CELLULAR ROLE AND STRUCTURE OF STRESS RECEPTORS FROM THE KINASE FAMILY: RNASE L AND GCN2

Abstract

Cells often experience external and internal stress. During evolutionary adaptation, all cells evolved dedicated stress response pathways which recognize stressful conditions and act to re- establish homeostasis and ensure survival. Understanding the molecular machinery of stress responses provides an important strategy for understanding human diseases, which always activate at least some stress responses. This thesis focuses on two phylogenetically and mechanistically related, yet biologically distinct, pathways of eukaryotic stress response. Specifically, I set out to determine 1) mechanisms of biogenesis of human endogenous double- stranded RNA (endo-dsRNA), which activates strong viral-like responses in uninfected human cells, and 2) the structural mechanism of the key Integrated Stress Response (ISR) kinase GCN2.The first part of this dissertation describes the identification of phosphorothioate DNAs (PS- DNAs) as triggers of endo-dsRNAs. PS-DNAs inhibit the decay of nuclear RNAs and induce endo- dsRNA via accumulation of high levels of intronic and intergenic inverted retroelements (IIIR).

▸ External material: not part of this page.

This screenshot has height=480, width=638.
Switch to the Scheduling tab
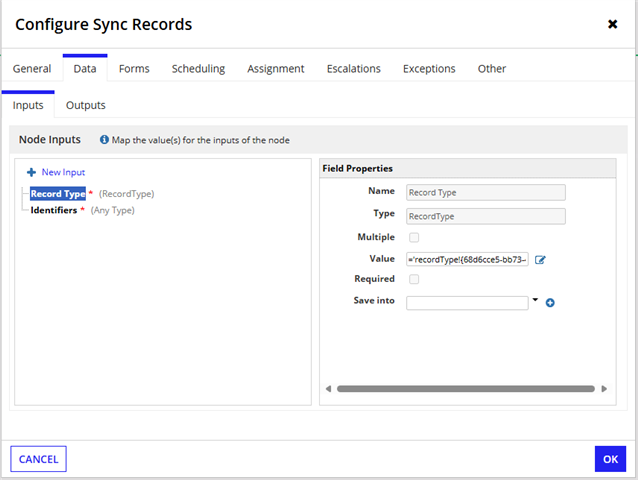pos(198,69)
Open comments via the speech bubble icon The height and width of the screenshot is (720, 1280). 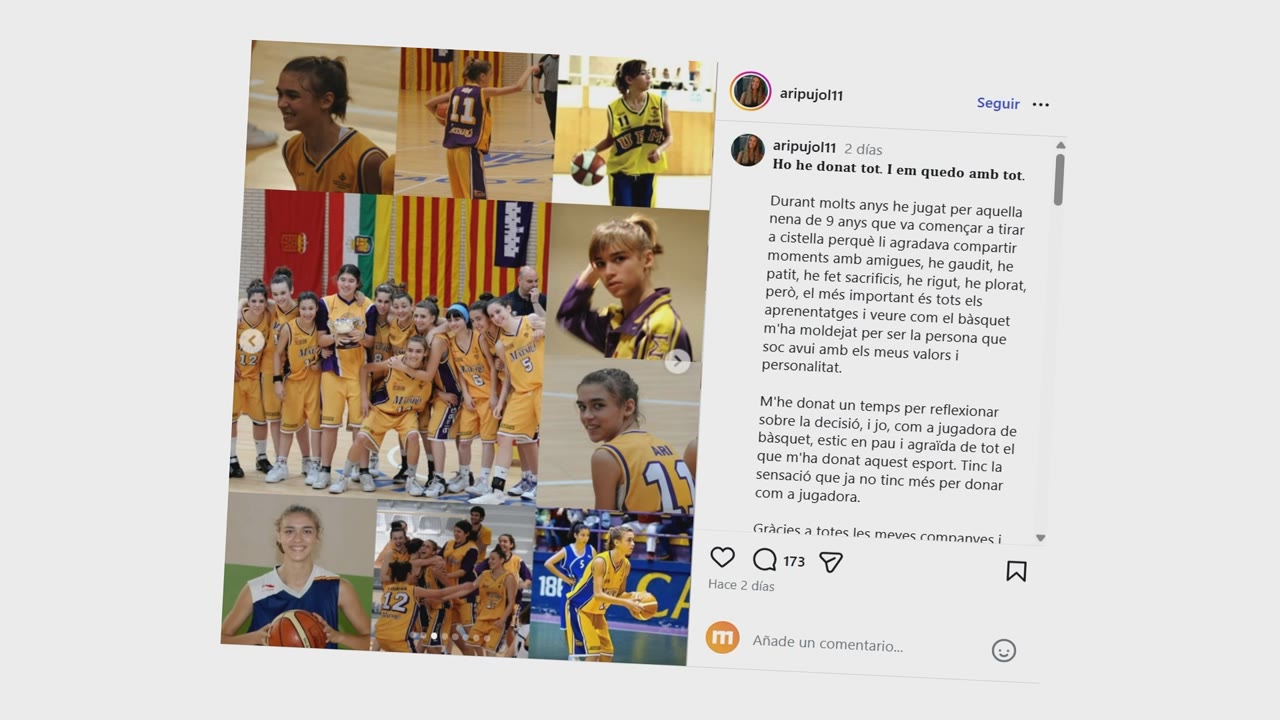[765, 560]
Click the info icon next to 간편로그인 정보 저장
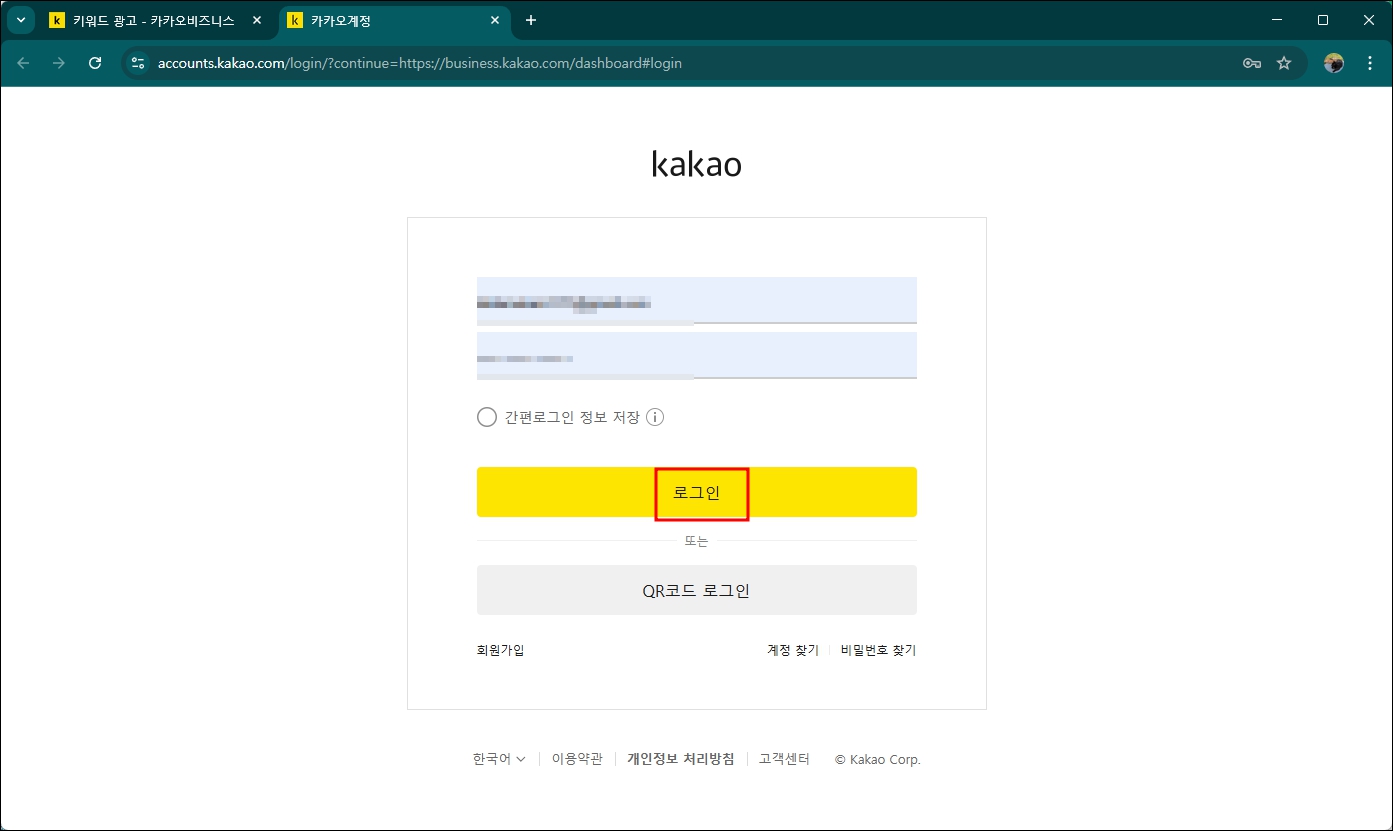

IIIRs do not turn on transcriptional RIG-I/MDA5/IFN signaling, but they trigger the dsRNA sensing pathways of OAS3/RNase L and PKR. Thus, nuclear RNA decay and nuclear-cytosolic RNA sorting protect the cell from activating an innate immune response. Our data suggest that the OAS3/RNase L and PKR arms of innate immunity diverge from antiviral IFN responses and monitor nuclear RNA decay by sensing cytosolic escape of IIIRs. The second part of this dissertation focuses on the ISR kinase, GCN2. GCN2 is unique within the protein kinome as it contains a histidyl tRNA synthetase-like (HRSL) domain. The HRSL domain presumably regulates GCN2 signaling; however, its precise function is unknown. Here, we report a 4.2-Å resolution single particle cryo-EM structure of the GCN2 HRSL domain. This structure reveals a symmetrical homodimer similar to the tRNA synthetase HisRS but bearing crossed alpha-helices that form a compact structure at the junction between the HRSL and kinase domains. We show that our structure represents the active state of GCN2 receptor. Based on our data, we propose that HRSL forces the GCN2 kinase domain into active dimers, while the remaining domains oppose the action of HRSL to prevent uncontrolled GCN2 activity and couple regulation to stress.